5. The underlying storage supports local file and MapR. Among them, MapR has no single-point NameNode problem, and its performance is claimed to be three times that of hadoop.

OS: CentOS 6.1
CPU: 2X AMD C32 Six Core Model 4170 HE 2.1 Ghz
RAM: 24 GB 1333 MHz DDR3
Disk: 4X2 tb sata Western Digital RE4-GP WD2002FYPS
12 machines


Write

Value Size

Key Count

Hypertable
Throughput MB/s

HBase
Throughput MB/s

10,000

500,041,347

188

93.5

1,000

4,912,173,058

183

84

100

41,753,471,955

113

?

10

167,013,888,782

34

Scan

Value Size

Keys Submitted

Hypertable
Keys Returned

HBase
Keys Returned

Hypertable
Throughput MB/s

HBase
Throughput MB/s

10,000

500,041,347

500,041,347

500,026,388

478

397

1,000

4,912,173,058

4,912,173,058

4,912,184,933

469

371

100

41,753,471,955

41,753,471,955

*

413

*

10

167,013,888,782

167,013,888,782

*

292

SRandom read

Dataset
Size

Hypertable
Queries/s

Hbase
Queries/s

Hypertable
Latency (MS)

Hbase
Latency (MS)

0.5 TB

7901.02

4254.81

64.764

120.299

5 TB

5842.37

3113.95

87.532

164.366

Uniform read

Dataset
Size

Hypertable
Queries/s

HBase
Queries/s

Hypertable
Latency (MS)

HBase
Latency (MS)

0.5 TB

3256.42

2969.52

157.221

172.351

5 TB

2450.01

2066.52

208.972

247.680

Contact Us

The content source of this page is from Internet, which doesn't represent Alibaba Cloud's opinion; products and services mentioned on that page don't have any relationship with Alibaba Cloud.
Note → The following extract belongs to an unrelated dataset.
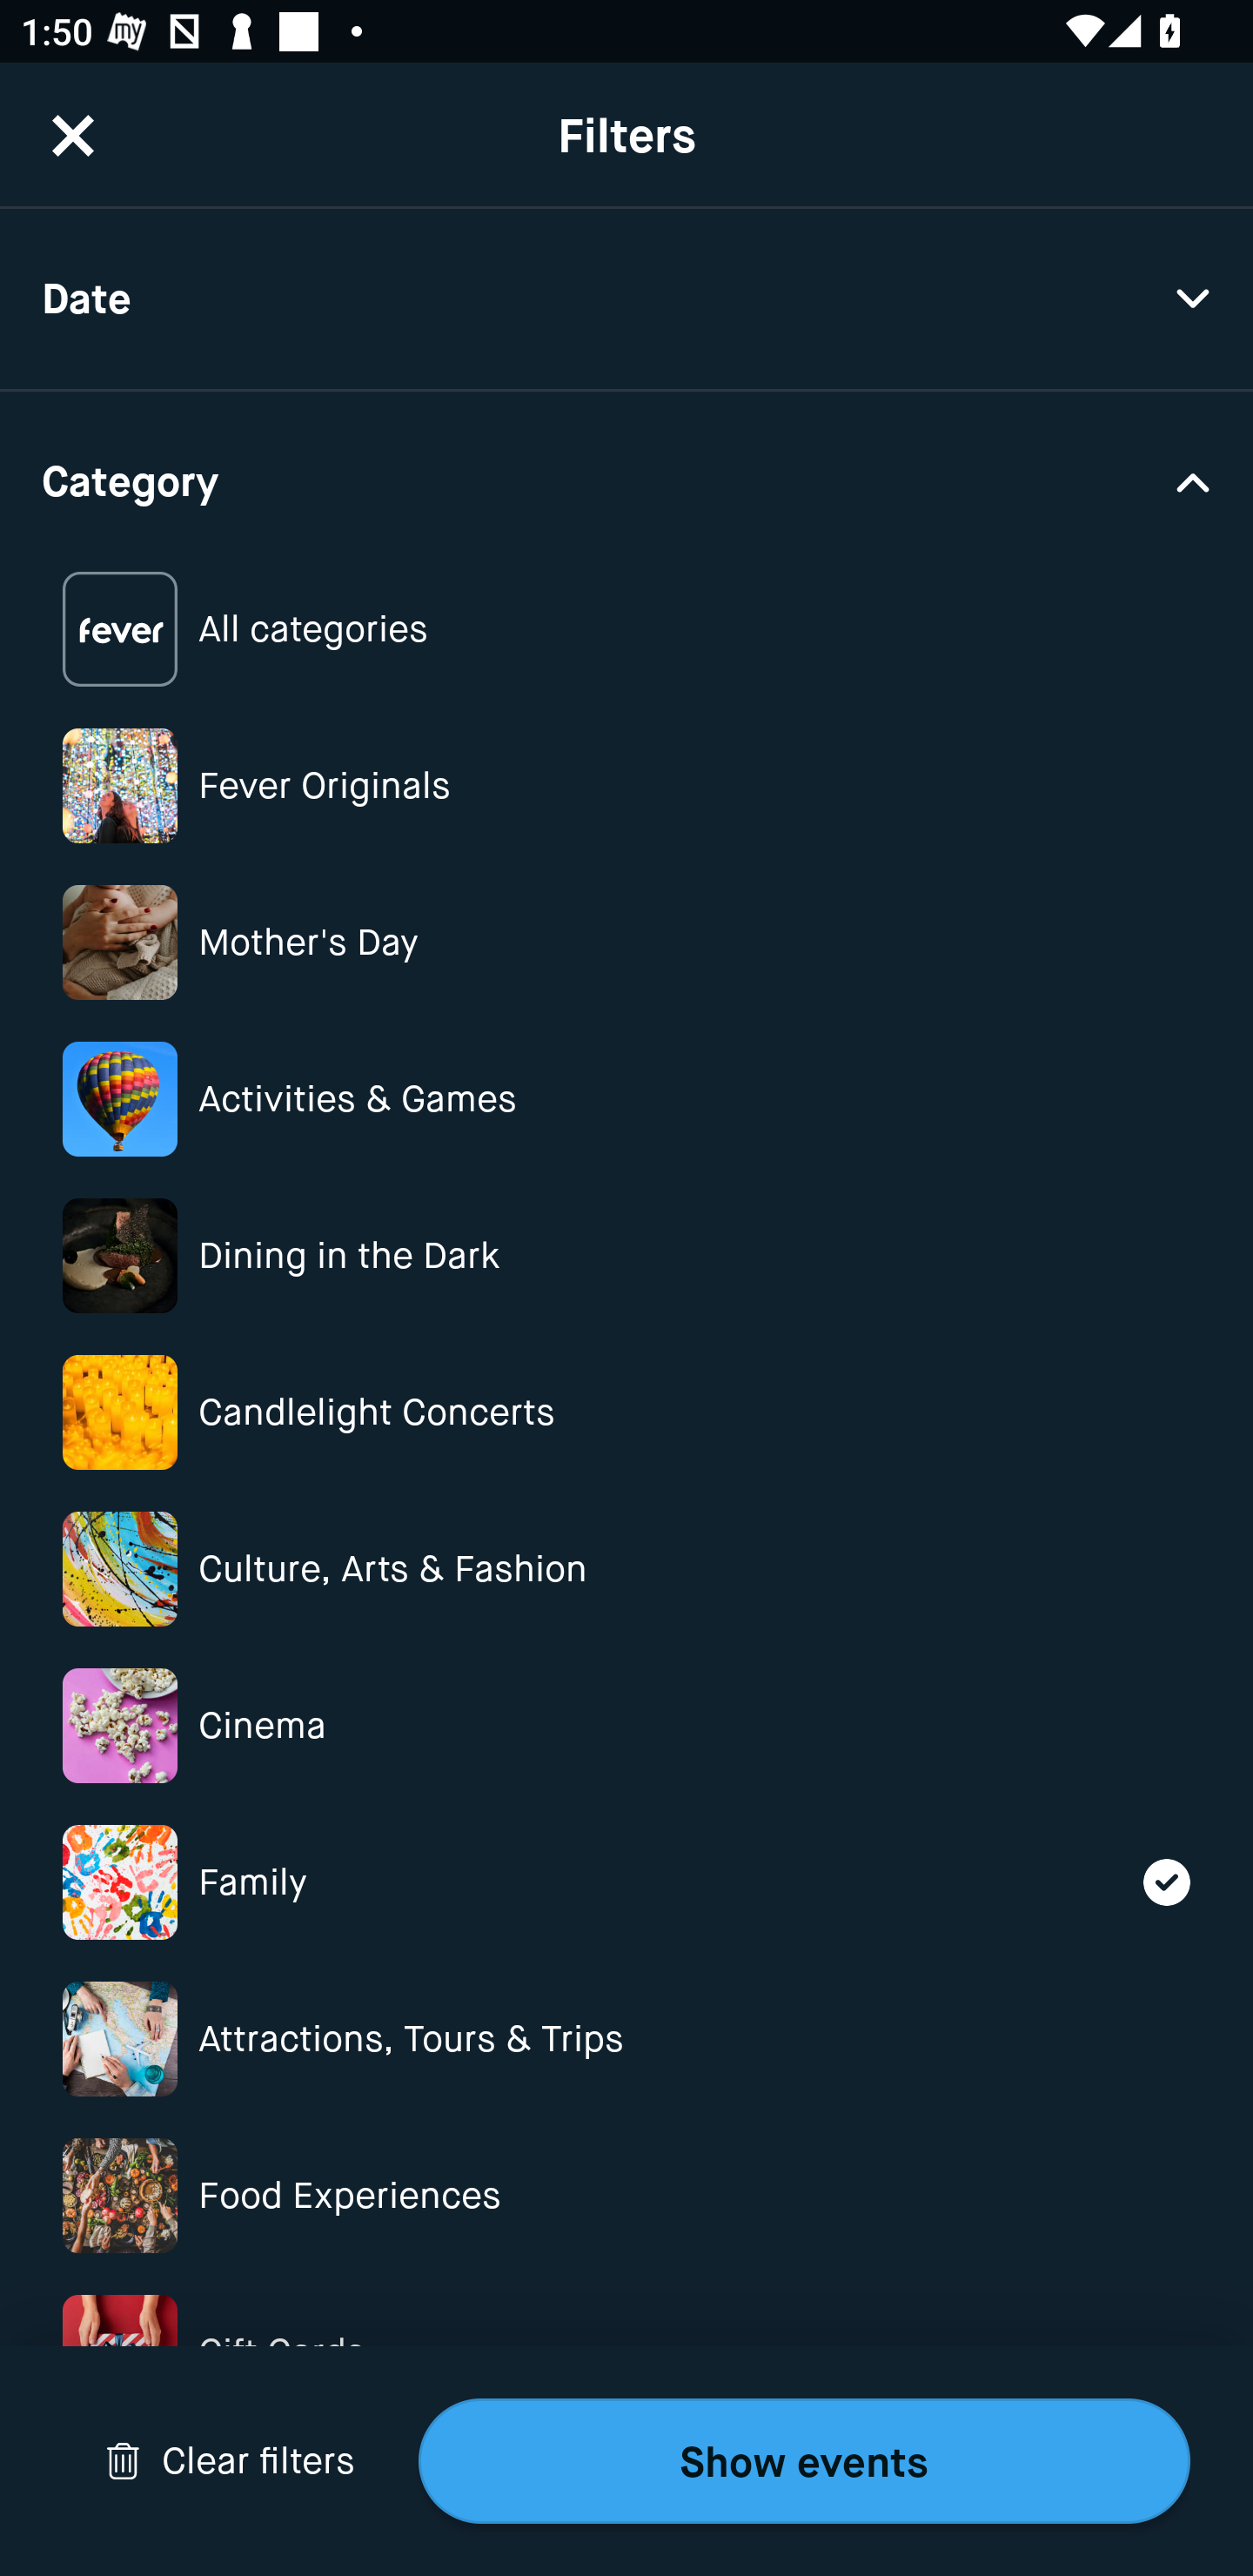 Image resolution: width=1253 pixels, height=2576 pixels. What do you see at coordinates (626, 943) in the screenshot?
I see `Category Image Mother's Day` at bounding box center [626, 943].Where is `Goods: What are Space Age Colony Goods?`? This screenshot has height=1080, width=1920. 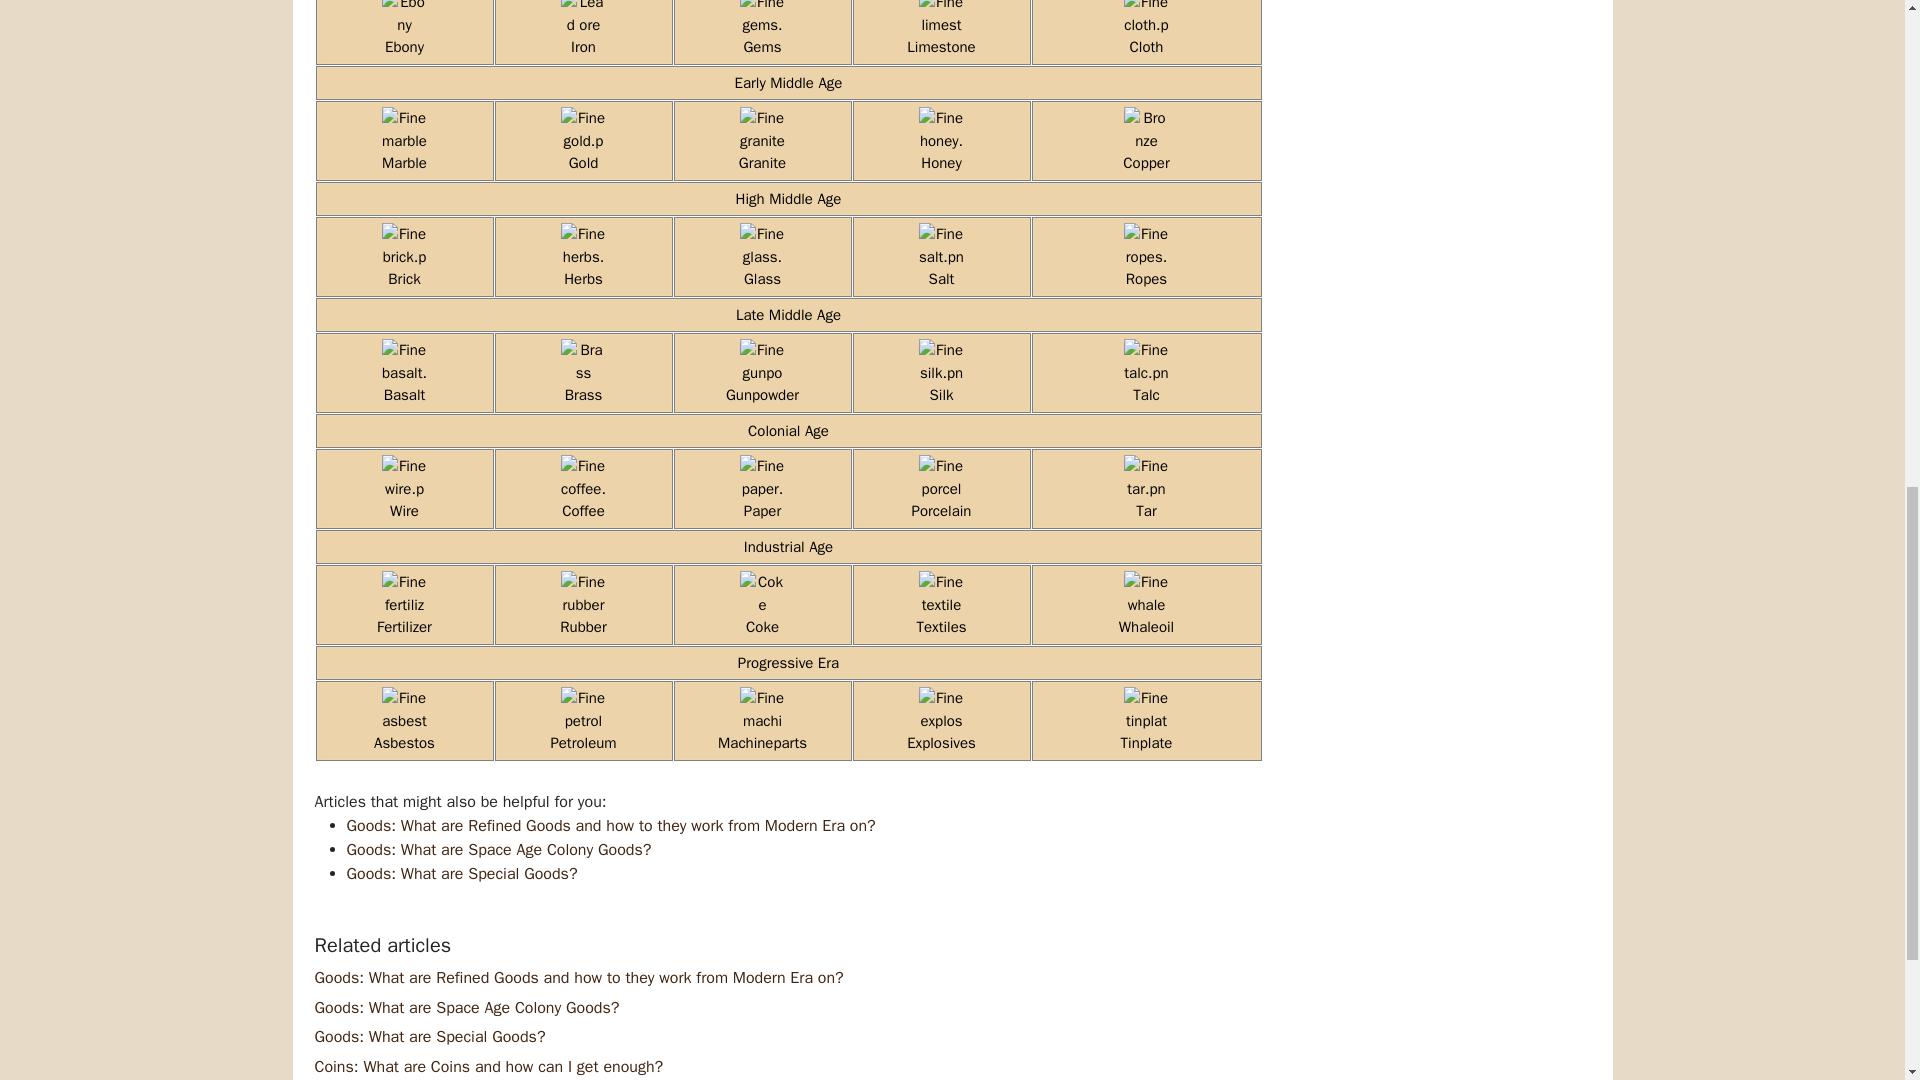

If the content of the page makes you feel confusing, please write us an email, we will handle the problem within 5 days after receiving your email.

If you find any instances of plagiarism from the community, please send an email to: info-contact@alibabacloud.com and provide relevant evidence. A staff member will contact you within 5 working days.

A Free Trial That Lets You Build Big!

Start building with 50+ products and up to 12 months usage for Elastic Compute Service

  • Sales Support

    1 on 1 presale consultation

  • After-Sales Support

    24/7 Technical Support 6 Free Tickets per Quarter Faster Response

  • Alibaba Cloud offers highly flexible support services tailored to meet your exact needs.